College

Renombrar [tex]\frac{3}{5}[/tex] y [tex]\frac{6}{7}[/tex] utilizando el mínimo común denominador.

A.
[tex]\[
\begin{array}{ll}
\frac{21}{35} & \frac{30}{35} \\
\end{array}
\][/tex]

B.
[tex]\[
\begin{array}{ll}
\frac{18}{30} & \frac{24}{30} \\
\end{array}
\][/tex]

C.
[tex]\[
\begin{array}{ll}
\frac{42}{70} & \frac{60}{70} \\
\end{array}
\][/tex]

Answer :

Sure! Let's work through the steps to rename the fractions [tex]\(\frac{3}{5}\)[/tex] and [tex]\(\frac{6}{7}\)[/tex] using the least common denominator.

1. Identify the Denominators:
- For [tex]\(\frac{3}{5}\)[/tex], the denominator is 5.
- For [tex]\(\frac{6}{7}\)[/tex], the denominator is 7.

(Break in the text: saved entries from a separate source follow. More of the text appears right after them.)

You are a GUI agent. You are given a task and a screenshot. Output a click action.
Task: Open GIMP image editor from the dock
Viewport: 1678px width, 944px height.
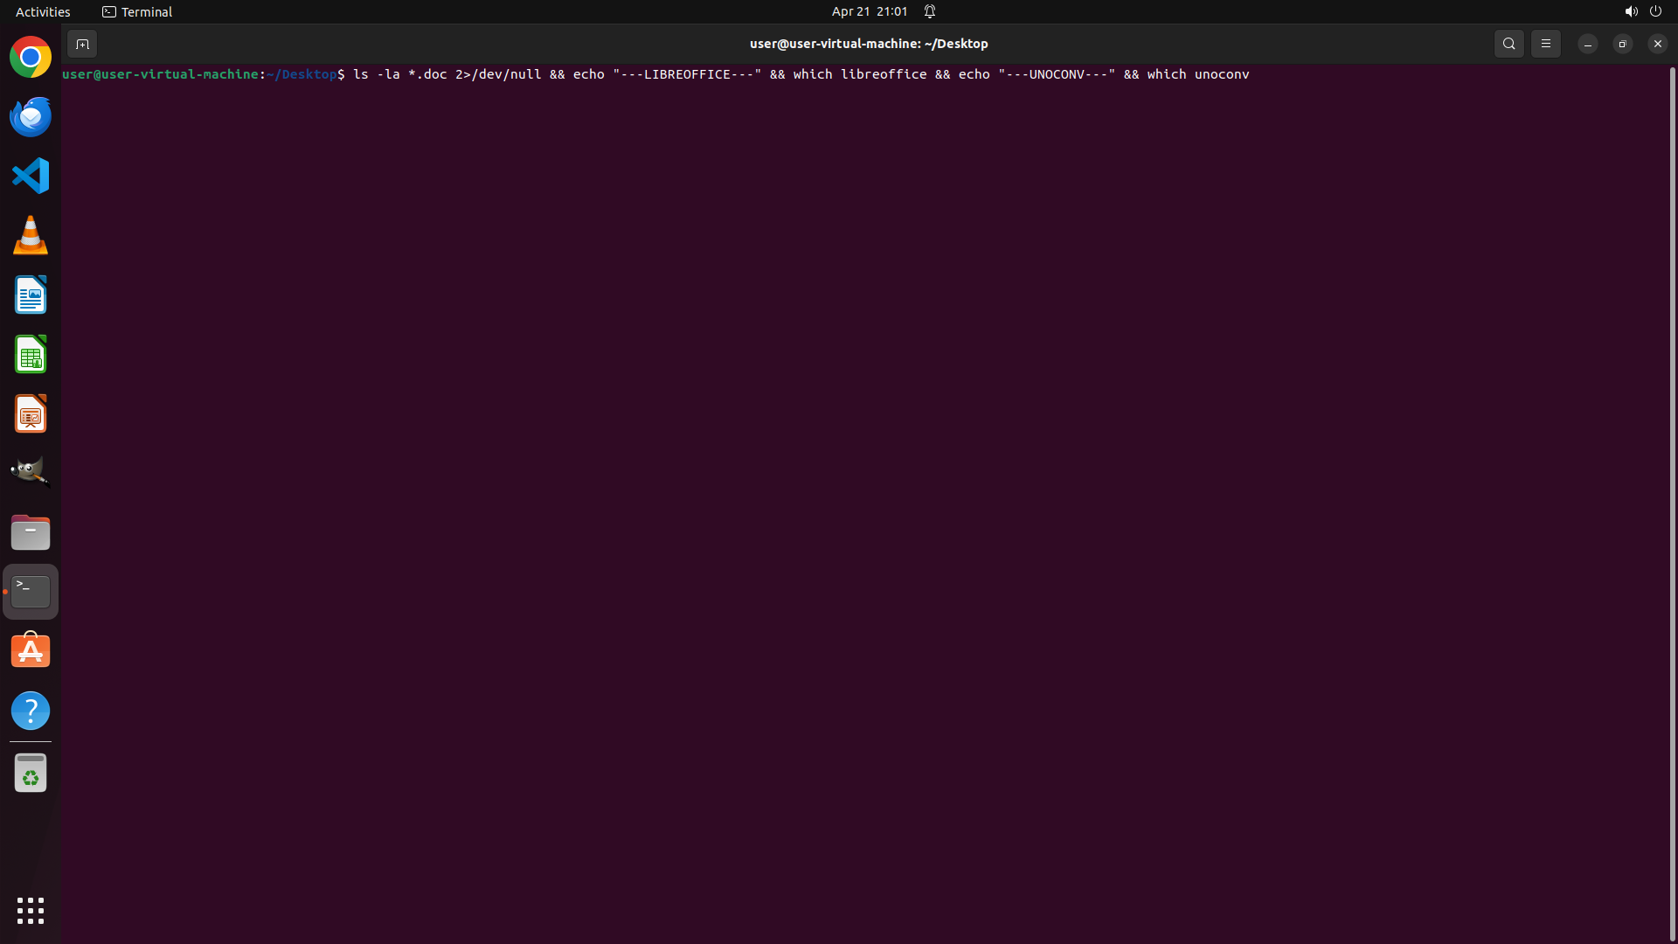click(31, 473)
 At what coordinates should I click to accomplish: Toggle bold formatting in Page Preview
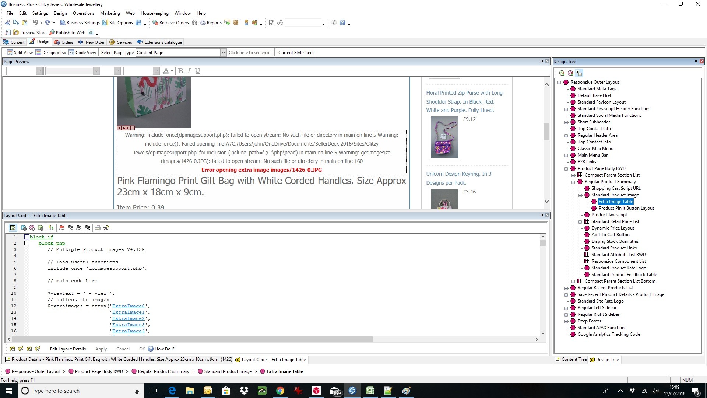click(180, 71)
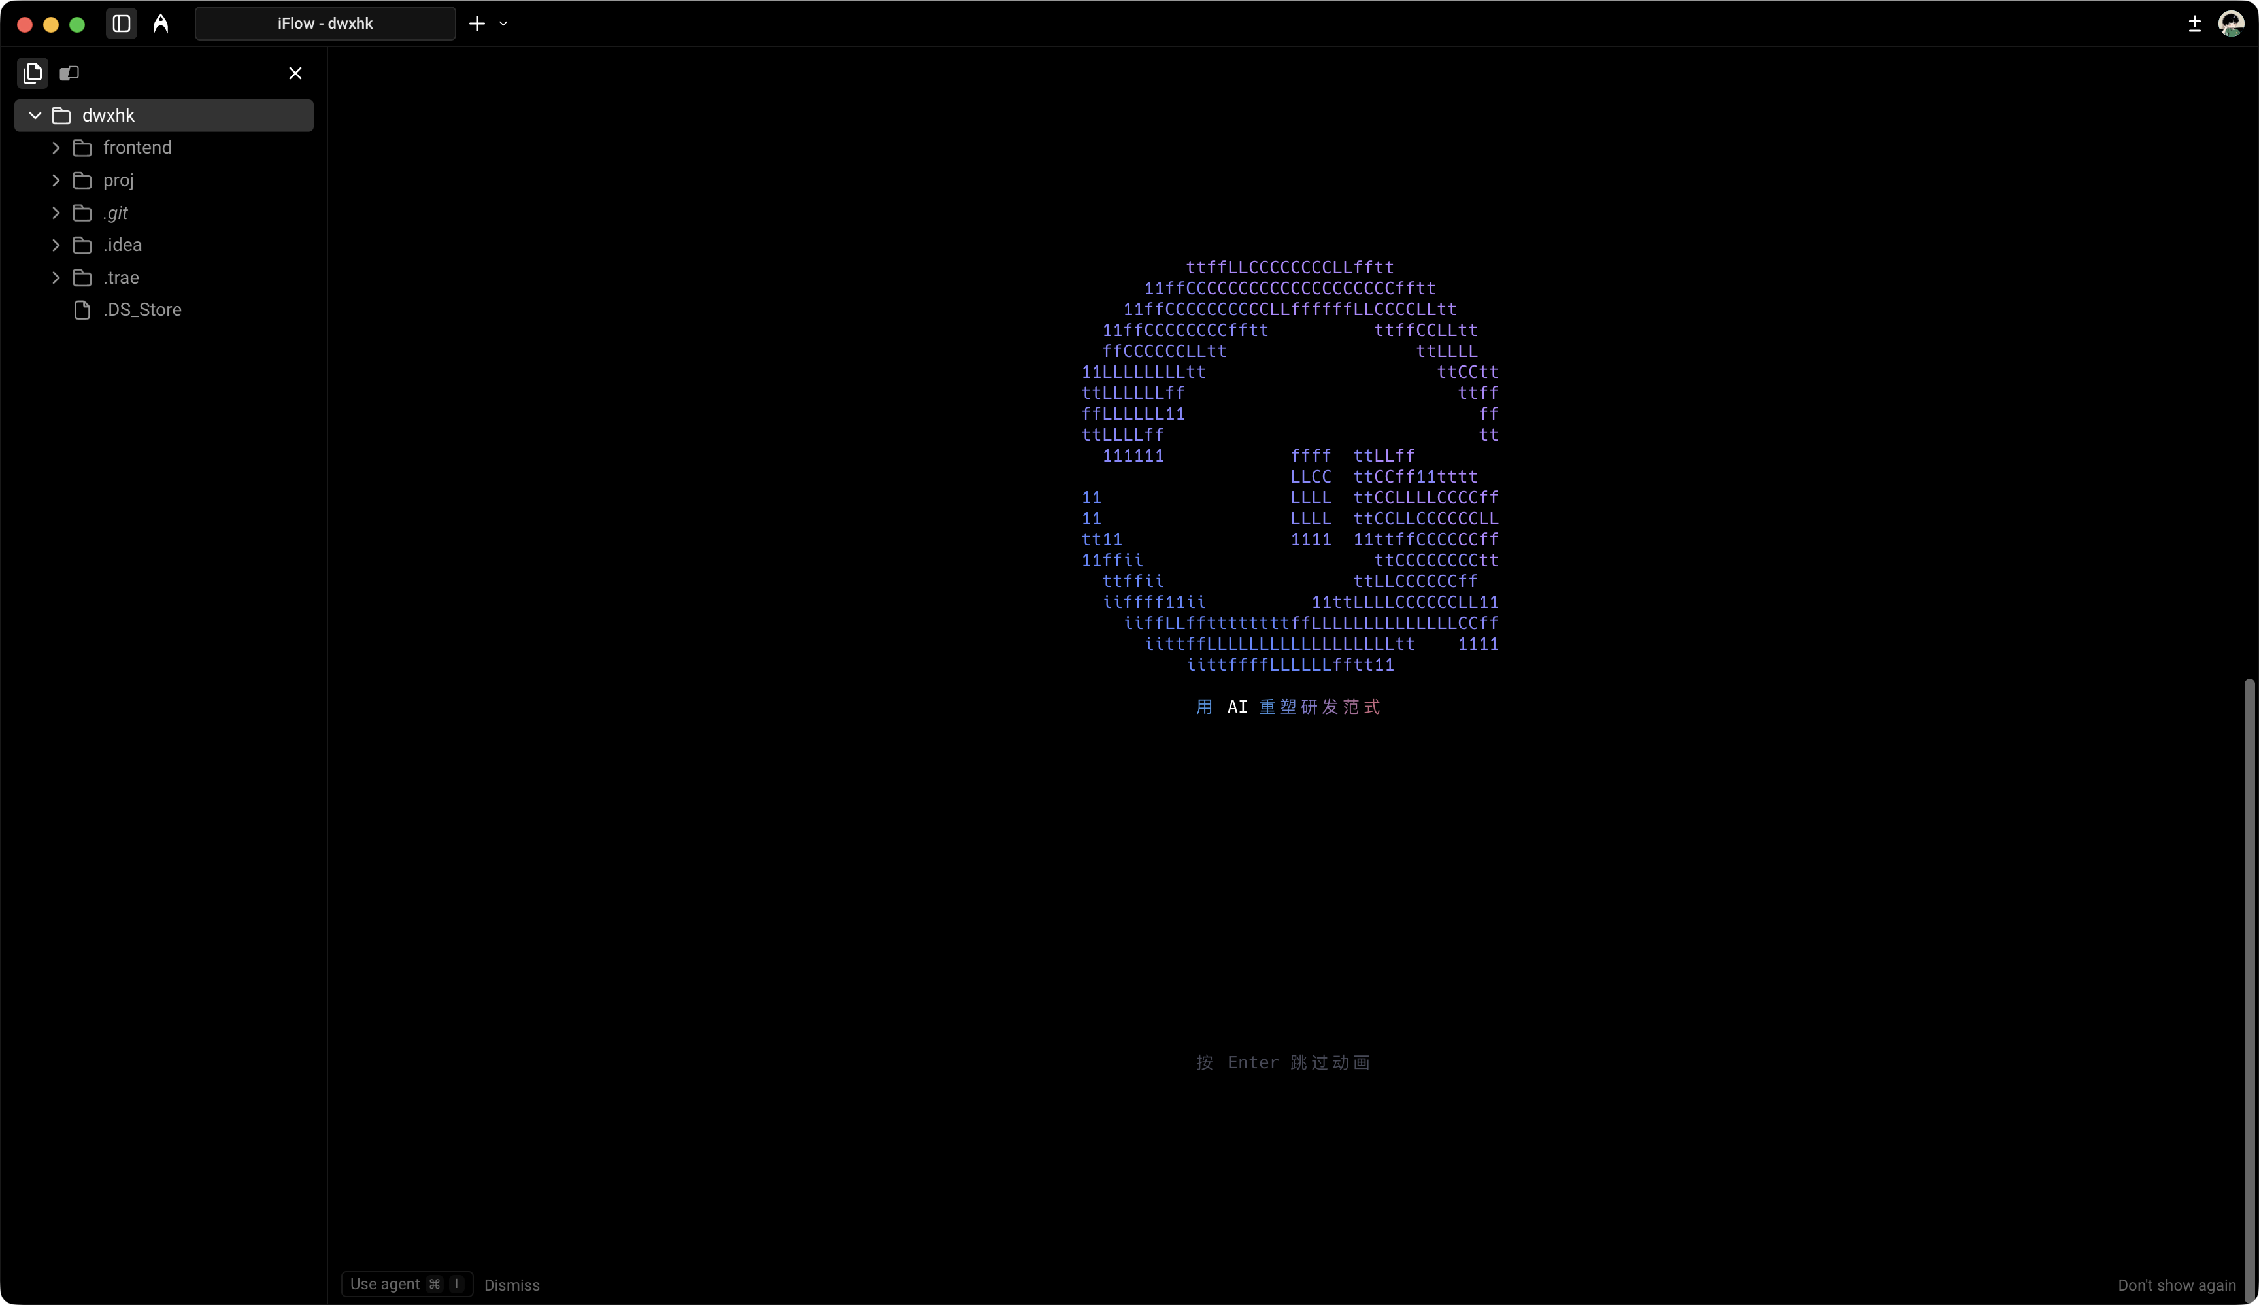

2. Find the Least Common Denominator (LCD):
- The LCD of two numbers (5 and 7) is the smallest number that is a multiple of both.
- Since 5 and 7 are prime numbers, their LCD is their product: [tex]\(5 \times 7 = 35\)[/tex].

3. Convert Each Fraction:
- For [tex]\(\frac{3}{5}\)[/tex]:
- Multiply both the numerator and the denominator by the number that makes the denominator 35. Since [tex]\(35 \div 5 = 7\)[/tex], multiply by 7.
- So, [tex]\(\frac{3}{5} = \frac{3 \times 7}{5 \times 7} = \frac{21}{35}\)[/tex].

- For [tex]\(\frac{6}{7}\)[/tex]:
- Multiply both the numerator and the denominator by the number that makes the denominator 35. Since [tex]\(35 \div 7 = 5\)[/tex], multiply by 5.
- So, [tex]\(\frac{6}{7} = \frac{6 \times 5}{7 \times 5} = \frac{30}{35}\)[/tex].

4. Resulting Fractions:
- The renamed fractions with the common denominator of 35 are [tex]\(\frac{21}{35}\)[/tex] and [tex]\(\frac{30}{35}\)[/tex].

This matches the result [tex]\(((21, 35), (30, 35))\)[/tex], which lists the equivalent fractions with 35 as the common denominator.